IMI project PharmaTrain has successfully launched the Cooperative European Medicines Development Course (CEMDC), a postgraduate qualification in medicines development. The CEMDC was set up to provide a university network that could provide pharmaceutical medicine training in countries where no such education was established. The universities involved in the CEMDC are located in Estonia, Hungary, Lithuania, Poland, Portugal, Romania, Serbia, Slovakia, Slovenia, and Turkey. The initiative therefore gives students from the central and Eastern European and Mediterranean regions the opportunity to benefit from the very best teaching offered jointly by all participating universities. The university network concept was developed because in small countries, or countries with small pharmaceutical industries, only a network concept can guarantee the long-lasting sustainability of the programme.

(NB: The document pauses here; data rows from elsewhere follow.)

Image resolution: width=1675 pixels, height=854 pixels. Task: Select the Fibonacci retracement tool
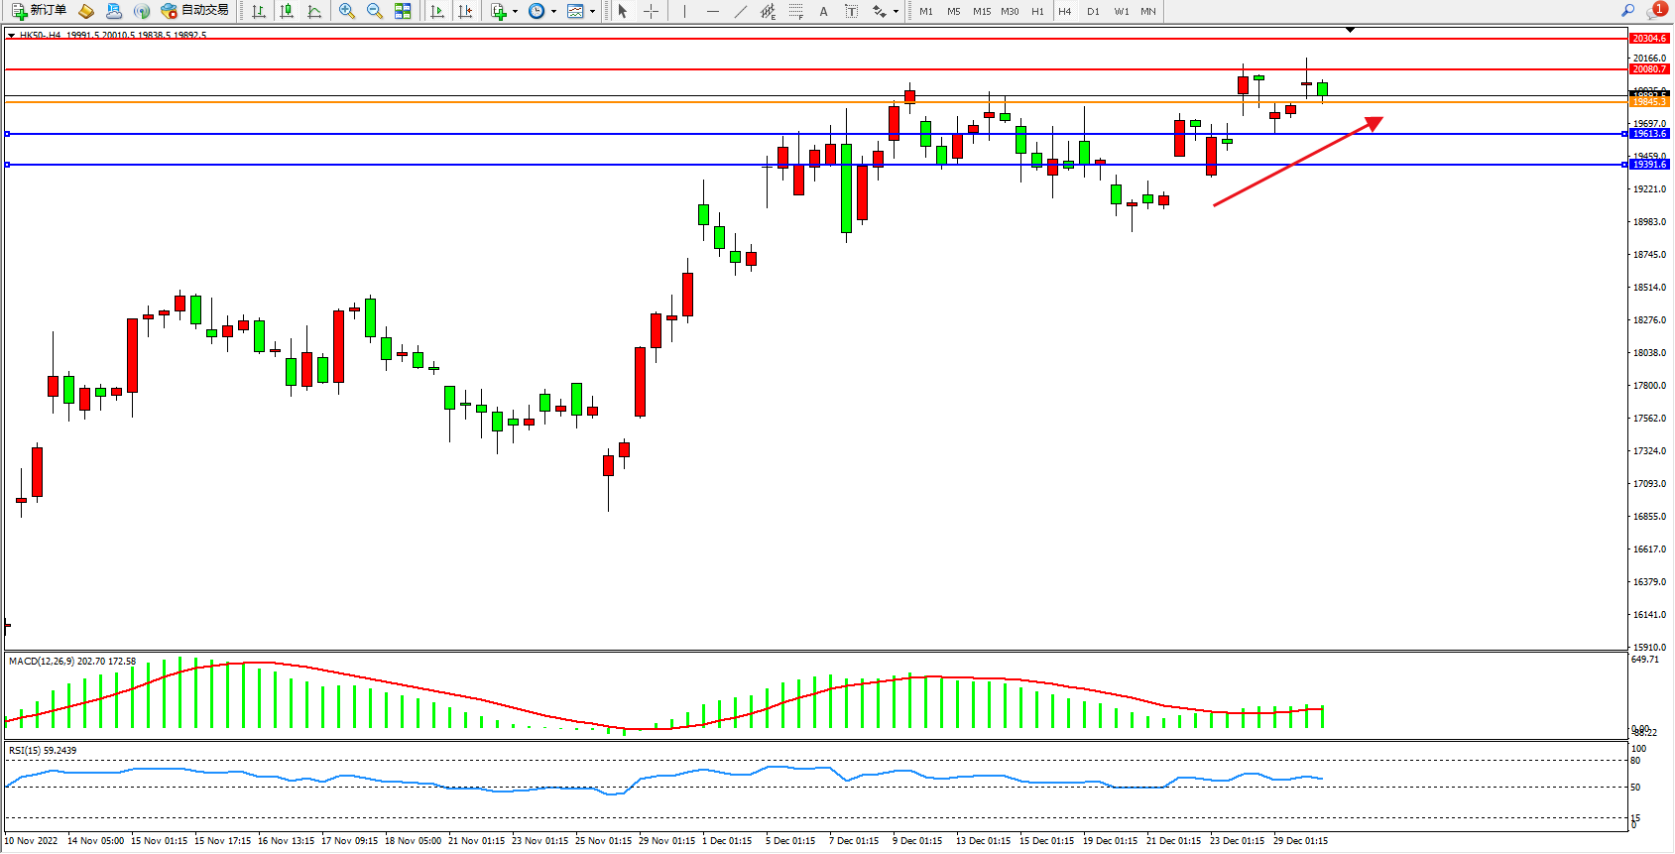[796, 11]
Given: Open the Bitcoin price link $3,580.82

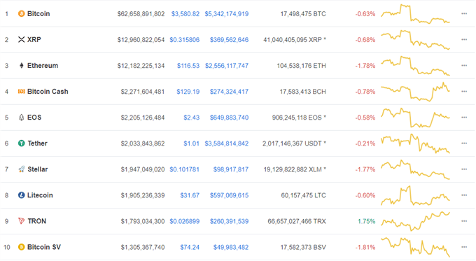Looking at the screenshot, I should (186, 14).
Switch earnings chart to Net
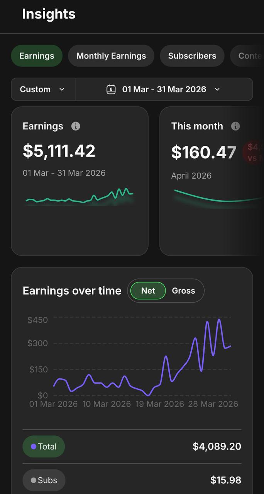This screenshot has height=494, width=264. 148,291
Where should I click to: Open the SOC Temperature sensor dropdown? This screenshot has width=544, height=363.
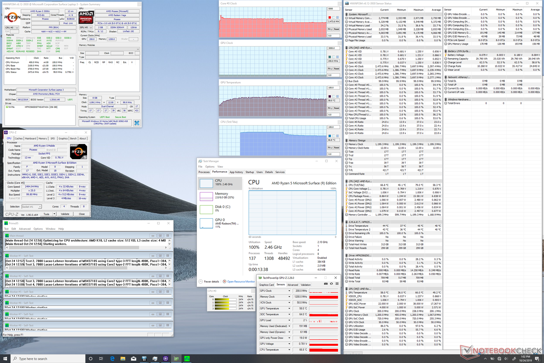[x=289, y=315]
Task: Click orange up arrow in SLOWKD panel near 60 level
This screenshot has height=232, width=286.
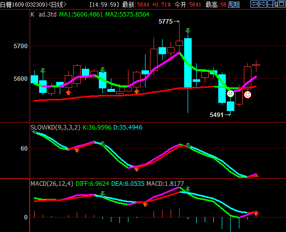Action: (77, 150)
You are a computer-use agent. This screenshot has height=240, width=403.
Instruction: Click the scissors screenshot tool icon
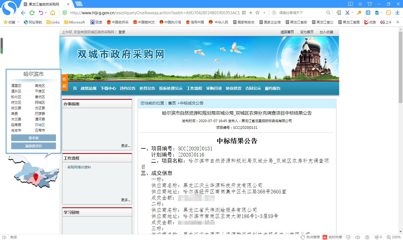tap(347, 13)
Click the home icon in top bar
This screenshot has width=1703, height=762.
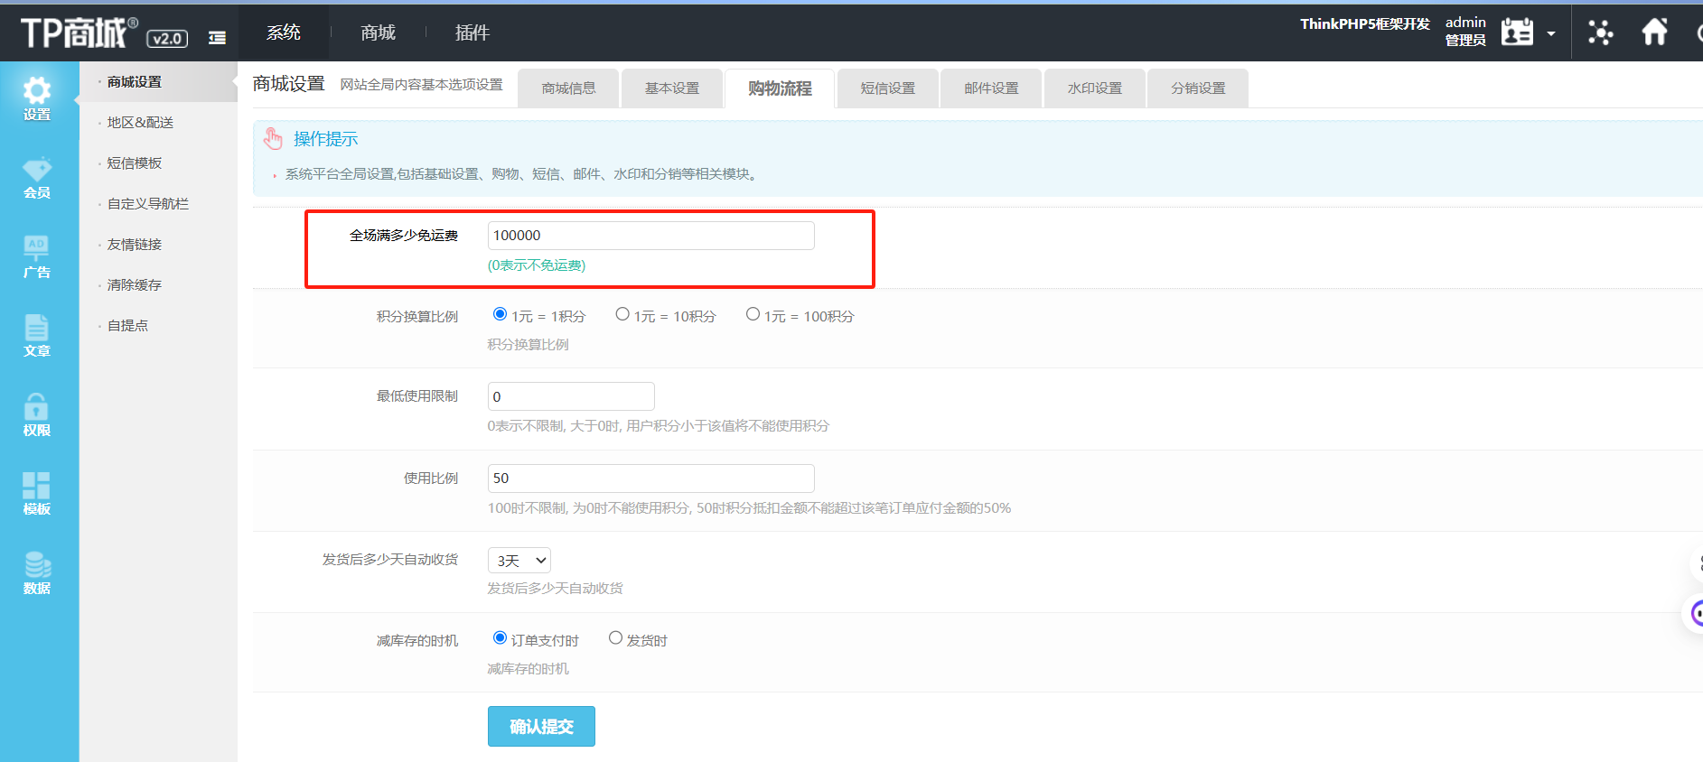pyautogui.click(x=1655, y=33)
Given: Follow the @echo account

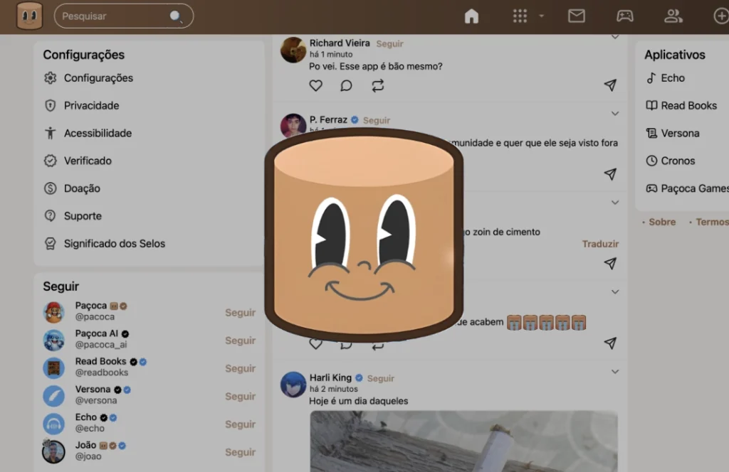Looking at the screenshot, I should [241, 424].
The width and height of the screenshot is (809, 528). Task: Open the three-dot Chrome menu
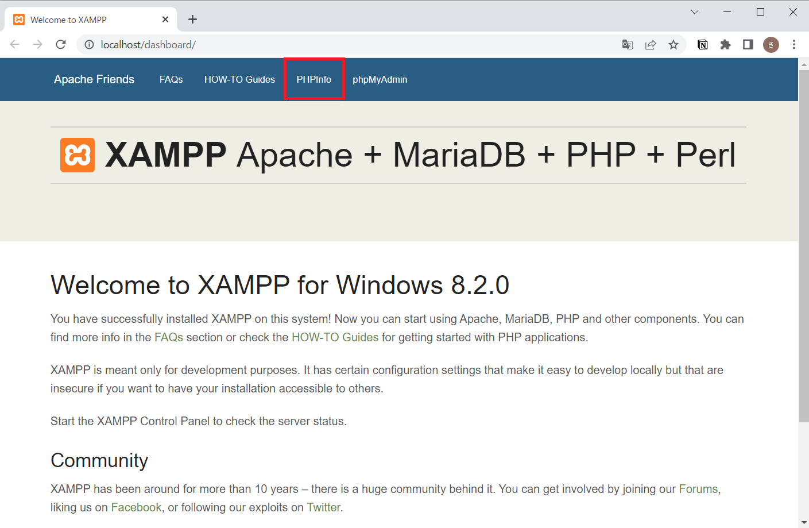pyautogui.click(x=794, y=44)

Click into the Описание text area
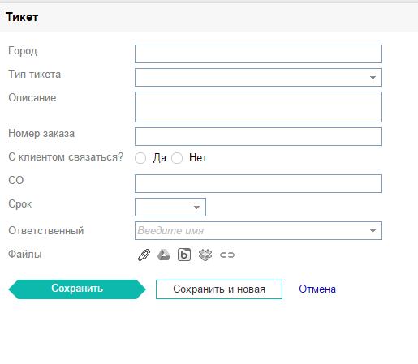click(x=258, y=107)
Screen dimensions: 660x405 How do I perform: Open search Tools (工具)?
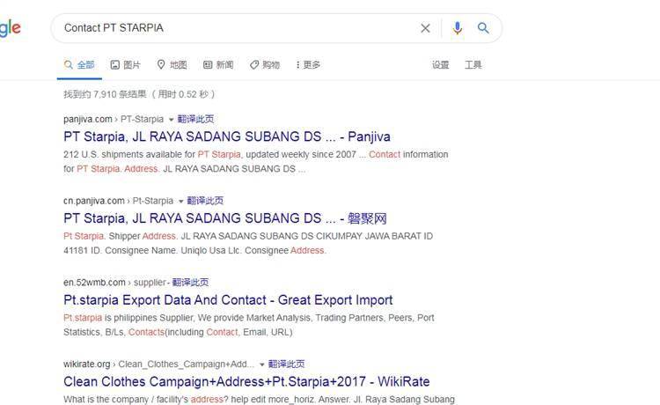(473, 65)
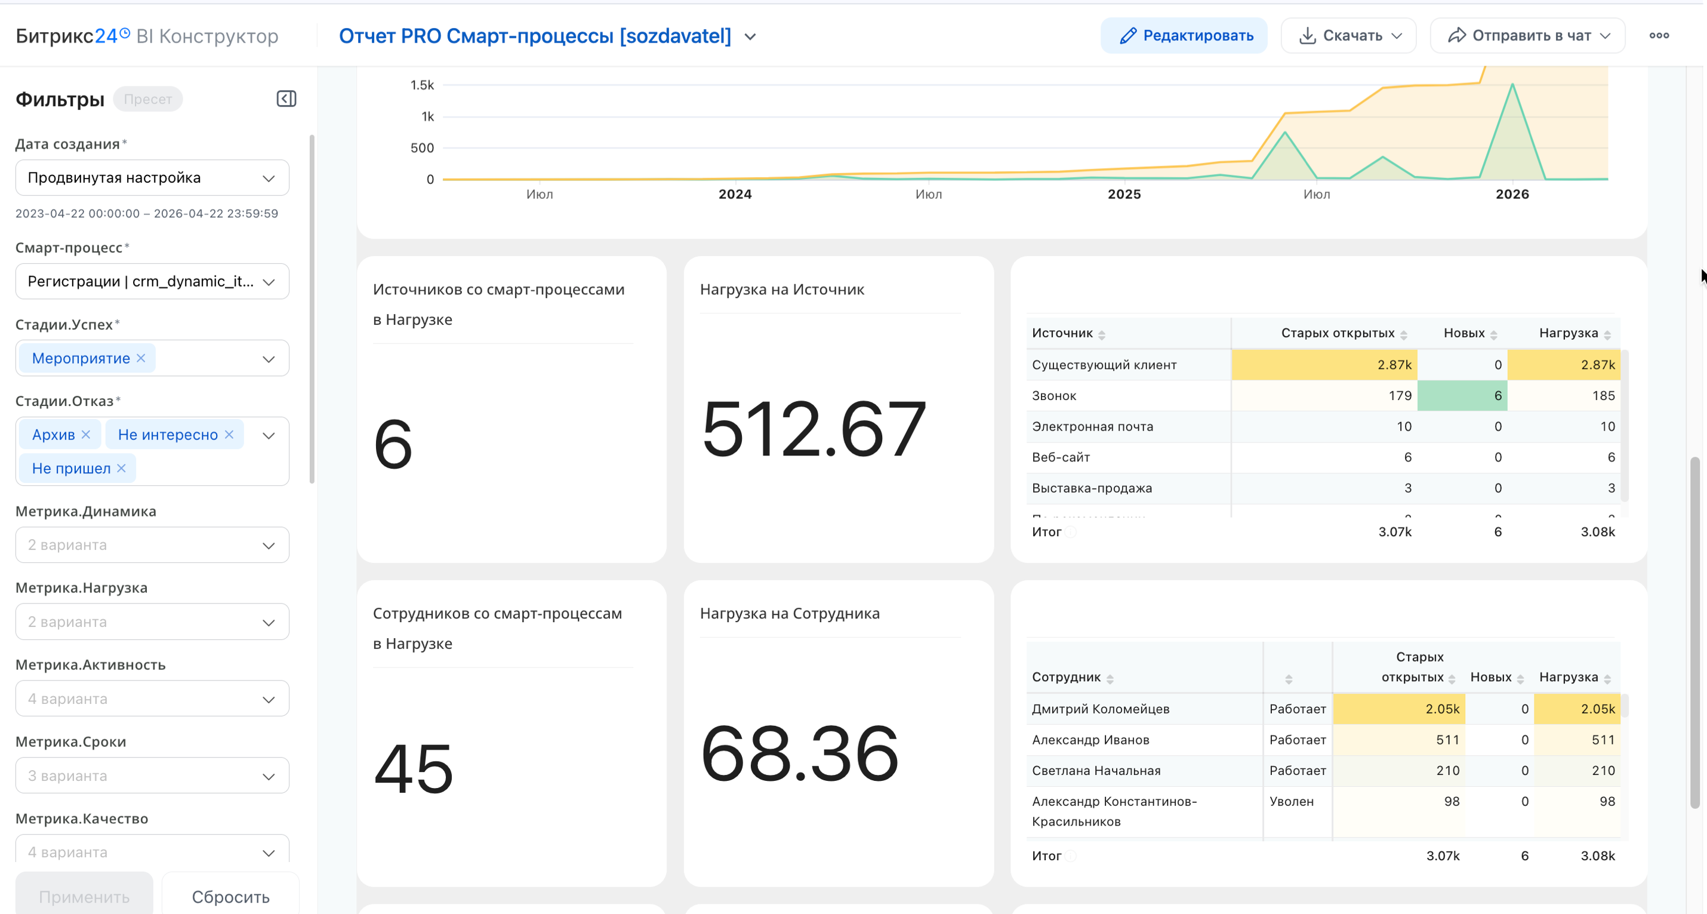Open the Отправить в чат menu
1707x914 pixels.
1527,36
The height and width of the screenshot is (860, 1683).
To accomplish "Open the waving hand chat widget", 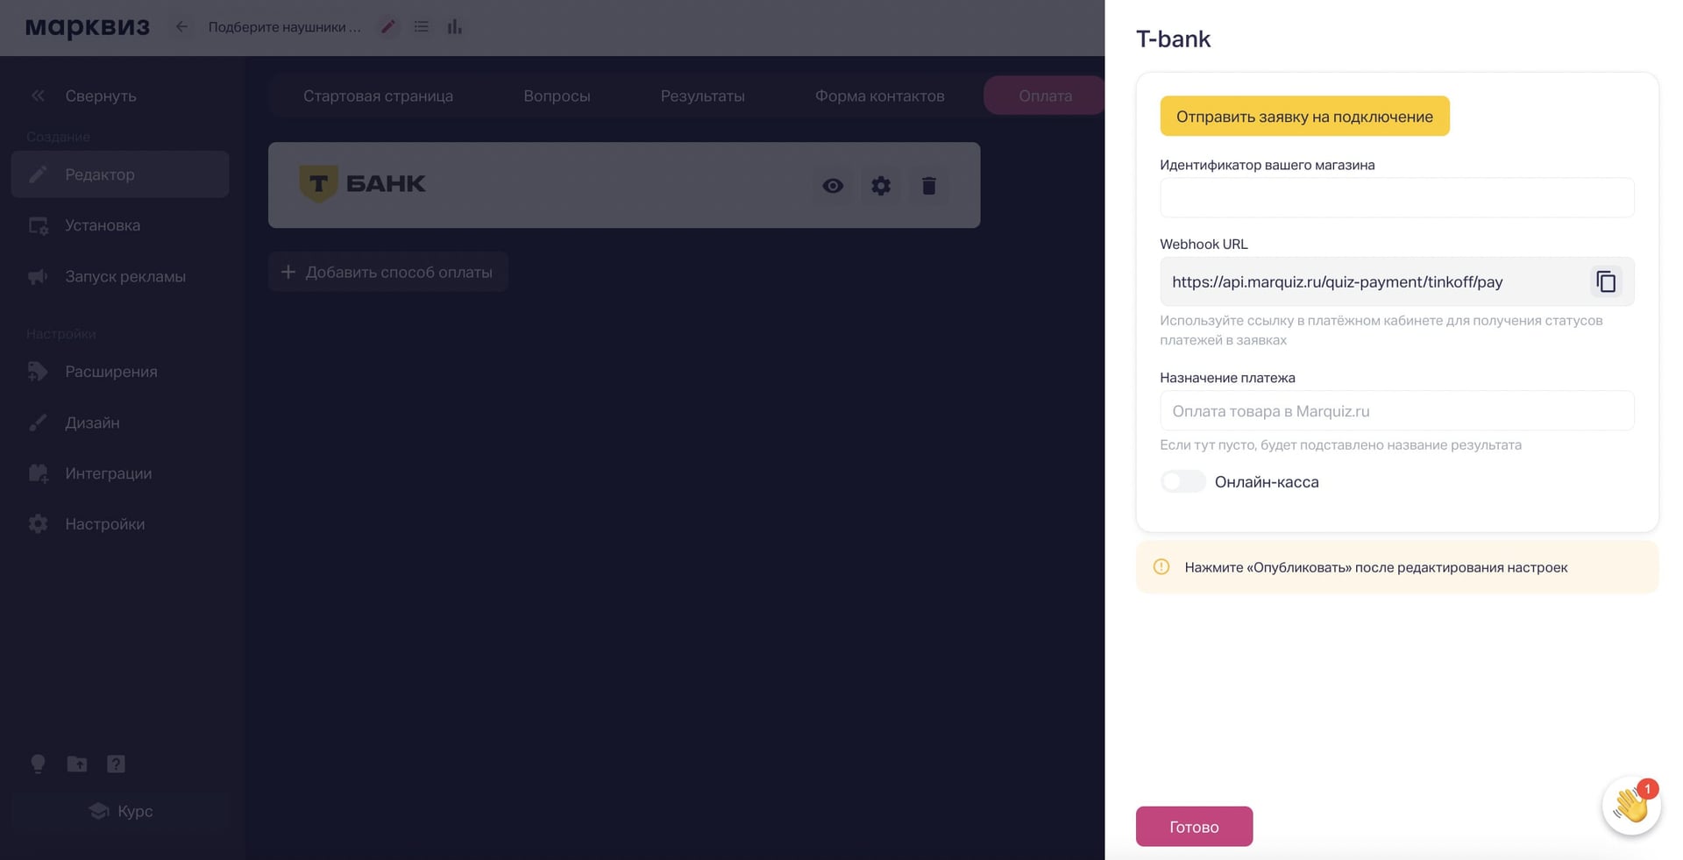I will click(1630, 805).
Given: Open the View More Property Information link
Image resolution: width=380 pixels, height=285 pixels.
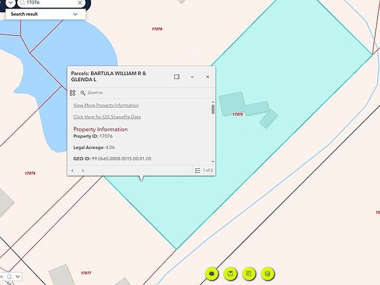Looking at the screenshot, I should click(106, 105).
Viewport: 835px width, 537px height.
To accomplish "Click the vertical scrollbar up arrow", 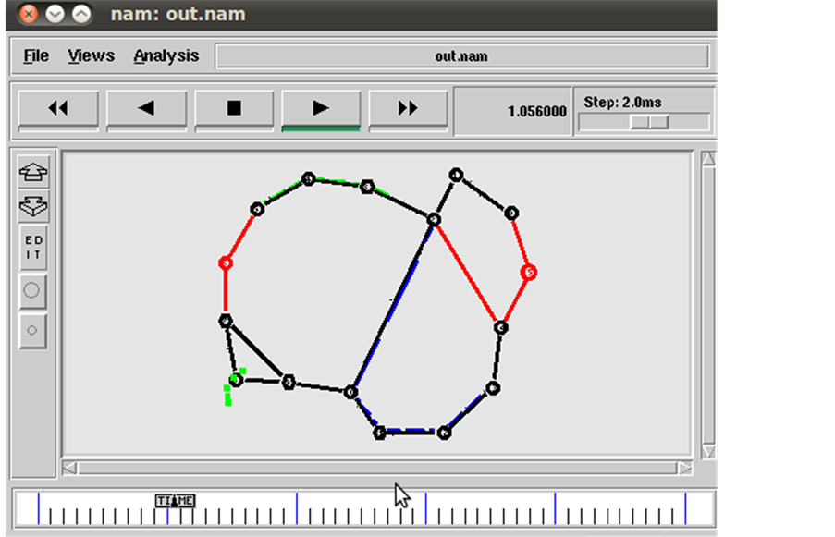I will 708,157.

IMI project EMTRAIN has launched on-course® - Europe’s most comprehensive biomedical and medicines research and development postgraduate course portal. The portal gathers together information on almost 5 000 courses taught in 20 languages in 39 countries and covering over 60 scientific and therapeutic areas. Free and easy to use, on-course allows users to search for courses by type (Masters, PhD, short course), schedule (full or part time, modular), learning type (distance, face-to-face, mixed), language, location, and scientific / therapeutic area. Users can also search for courses delivered by IMI’s Education & Training projects. For each course on the site, on-course® provides a course description, list of modules (if relevant), details of fees, contact information, and links to the course website. In addition, users can compare courses quickly and easily. Finally, for people looking for courses while on the move, there is the on-course® app, which can be downloaded to smartphones for free from Google Play (for Android phones) or the AppStore (for Apple products).
The Innovative Medicines Initiative (IMI) is the world’s largest public-private partnership in health. IMI is improving the environment for pharmaceutical innovation in Europe by engaging and supporting networks of industrial and academic experts in collaborative research projects. The European Union contributes €1 billion to the IMI research programme, and this is matched by in kind contributions worth at least another €1 billion from the member companies of the European Federation of Pharmaceutical Industries and Associations (EFPIA).
The Innovative Medicines Initiative currently supports 40 projects, many of which are already producing impressive results. The projects are all working to address the biggest challenges in drug development, with the goal of accelerating the development of safer and more effective treatments for patients.